Today’s electric vehicles are typically powered by lithium-ion batteries. But the chemistry of lithium-ion batteries limits how much energy they can store. As a result, electric vehicle drivers are often anxious about how far they can go before needing to charge. One promising solution is the lithium-sulfur battery, which can hold as much as four times more energy per mass than lithium-ion batteries. This would enable electric vehicles to drive farther on a single charge, as well as help store more renewable energy. The down side of lithium-sulfur batteries, however, is they have a much shorter lifespan because they can’t currently be charged as many times as lithium-ion batteries. Pacific Northwest National Laboratory researchers have developed a nickel-based metal organic framework to hold onto polysulfide molecules in the cathodes of lithium-sulfur batteries and extend the batteries’ life spans.
(H/T New Energy and Fuel)
Metal organic frameworks — also called MOFs — are crystal-like compounds made of metal clusters connected to organic molecules, or linkers. Together, the clusters and linkers assemble into porous 3-D structures. MOFs can contain a number of different elements. PNNL researchers chose the transition metal nickel as the central element for this particular MOF because of its strong ability to interact with sulfur.
During lab tests, a lithium-sulfur battery with PNNL’s MOF cathode maintained 89 percent of its initial power capacity after 100 charge-and discharge cycles. Having shown the effectiveness of their MOF cathode, PNNL researchers now plan to further improve the cathode’s mixture of materials so it can hold more energy. The team also needs to develop a larger prototype and test it for longer periods of time to evaluate the cathode’s performance for real-world, large-scale applications.
PNNL is also using MOFs in energy-efficient adsorption chillers and to develop new catalysts to speed up chemical reactions.
“MOFs are probably best known for capturing gases such as carbon dioxide,” Xiao said. “This study opens up lithium-sulfur batteries as a new and promising field for the nanomaterial.”
A new, PNNL-developed nanomaterial called a metal organic framework could extend the lifespan of lithium-sulfur batteries, which could be used to increase the driving range of electric vehicles. Publicly available for use with the credit line, “Courtesy of Pacific Northwest National Laboratory.”

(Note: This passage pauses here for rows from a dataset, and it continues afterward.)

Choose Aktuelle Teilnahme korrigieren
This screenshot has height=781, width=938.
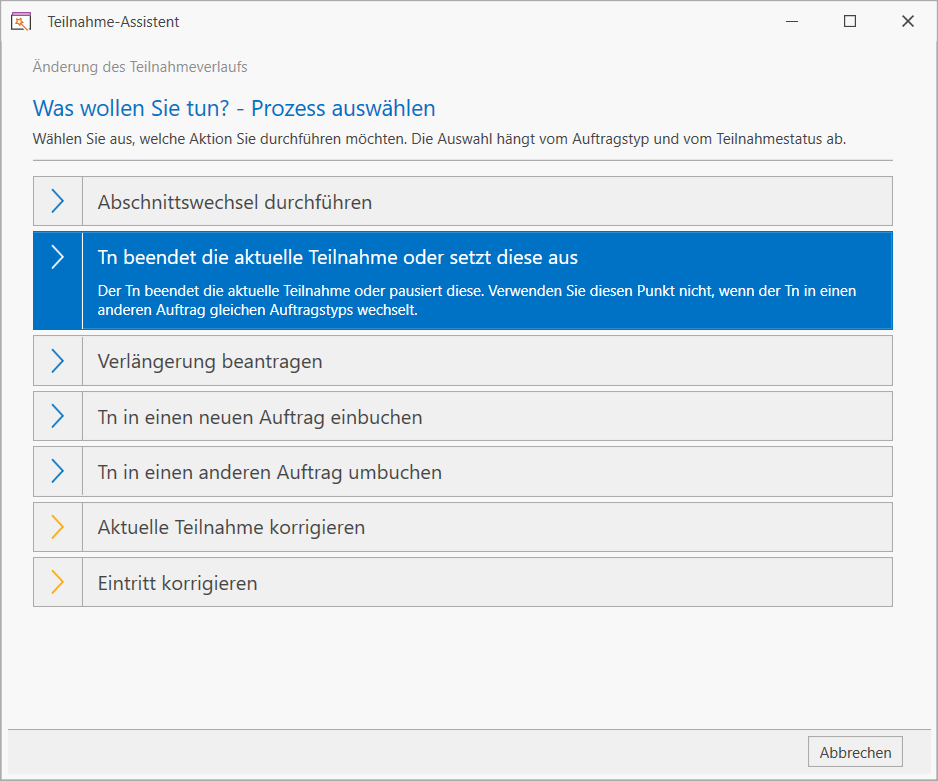pos(462,527)
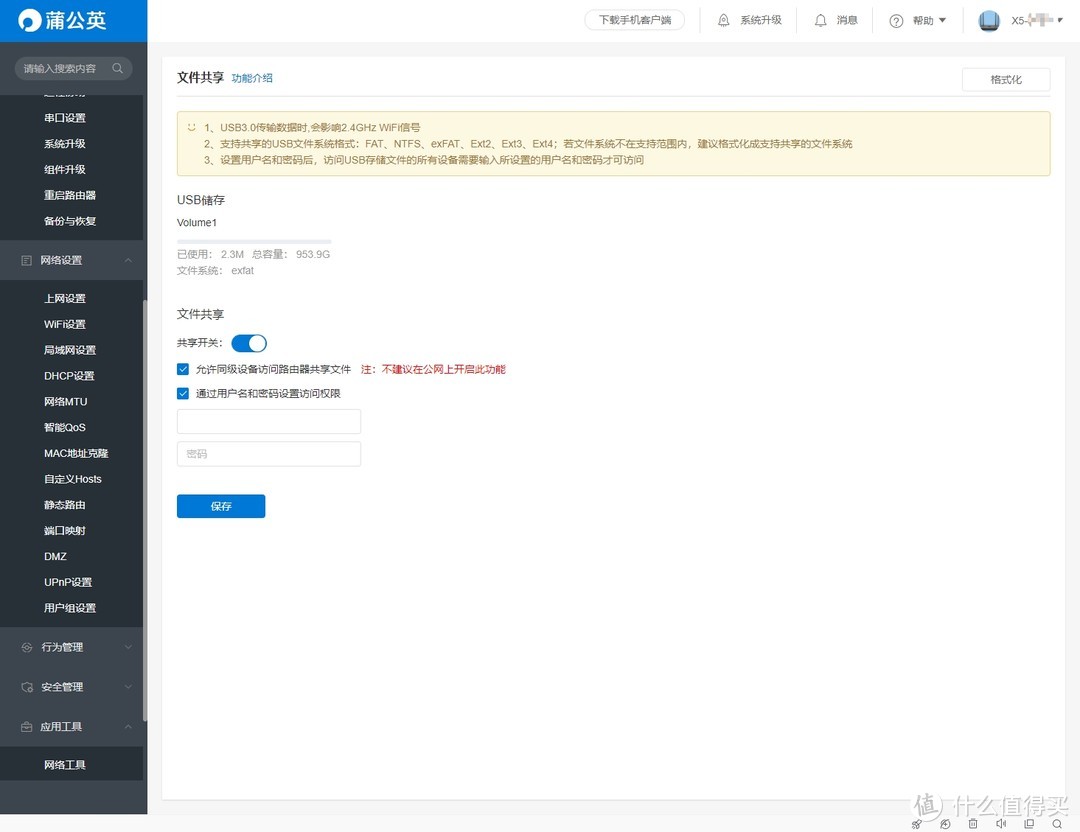Click the trash icon in bottom-right toolbar
Screen dimensions: 1080x832
pos(973,823)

PNNL developed a nickel-based metal organic framework, shown here in an illustration, to hold onto polysulfide molecules in the cathodes of lithium-sulfur batteries and extend the batteries’ lifespans. The colored spheres in this image represent the 3D material’s tiny pores into with the polysulfides become trapped. Publicly available for use with the credit line, “Courtesy of Pacific Northwest National Laboratory.”

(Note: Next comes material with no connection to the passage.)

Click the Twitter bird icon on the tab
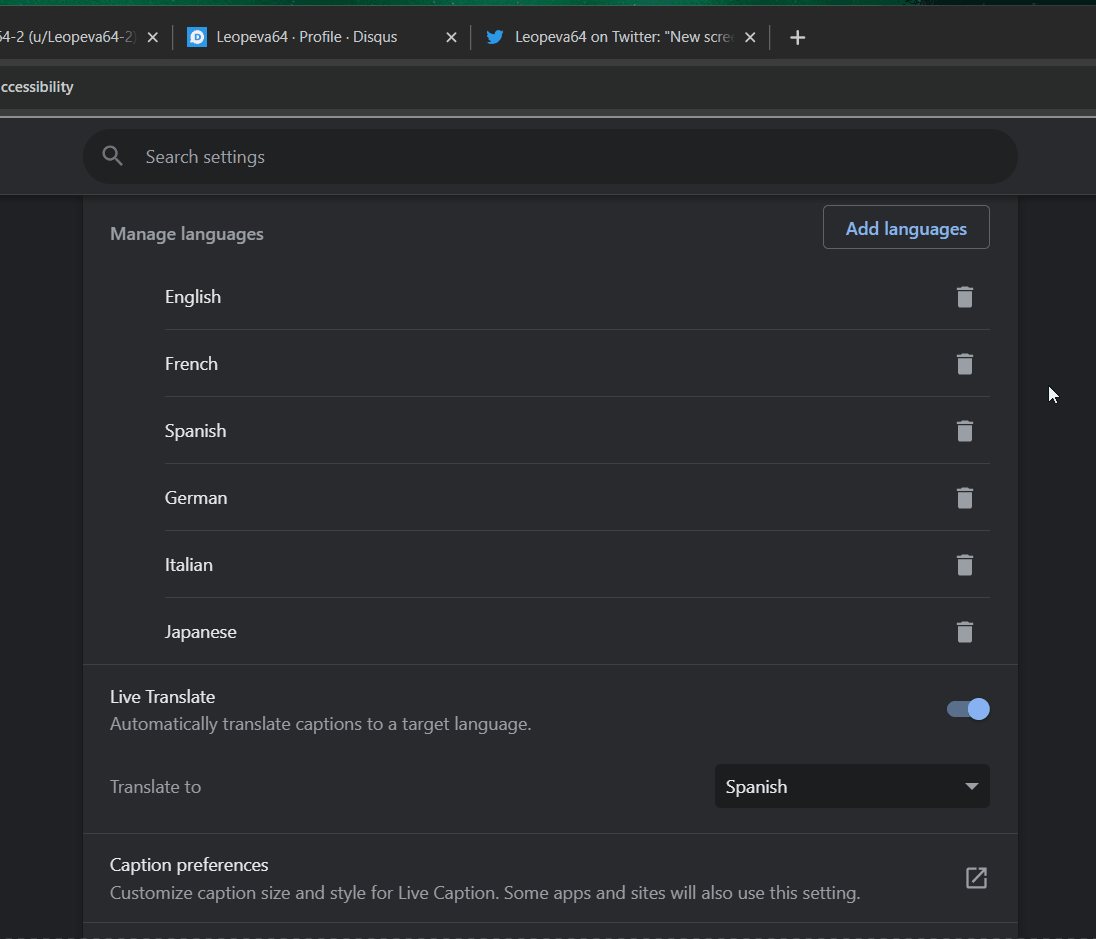This screenshot has width=1096, height=939. 495,36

Lithium–sulfur (Li–S) battery is one of the most promising energy storage systems because of its high specific capacity of 1675 mAh g–1 based on sulfur. However, the rapid capacity degradation, mainly caused by polysulfide dissolution, remains a significant challenge prior to practical applications. This work demonstrates that a novel Ni-based metal organic framework (Ni-MOF), Ni6(BTB)4(BP)3 (BTB = benzene-1,3,5-tribenzoate and BP = 4,4′-bipyridyl), can remarkably immobilize polysulfides within the cathode structure through physical and chemical interactions at molecular level. The capacity retention achieves up to 89% after 100 cycles at 0.1 C. The excellent performance is attributed to the synergistic effects of the interwoven mesopores (2.8 nm) and micropores (1.4 nm) of Ni-MOF, which first provide an ideal matrix to confine polysulfides, and the strong interactions between Lewis acidic Ni(II) center and the polysulfide base, which significantly slow down the migration of soluble polysulfides out of the pores, leading to the excellent cycling performance of Ni-MOF/S composite.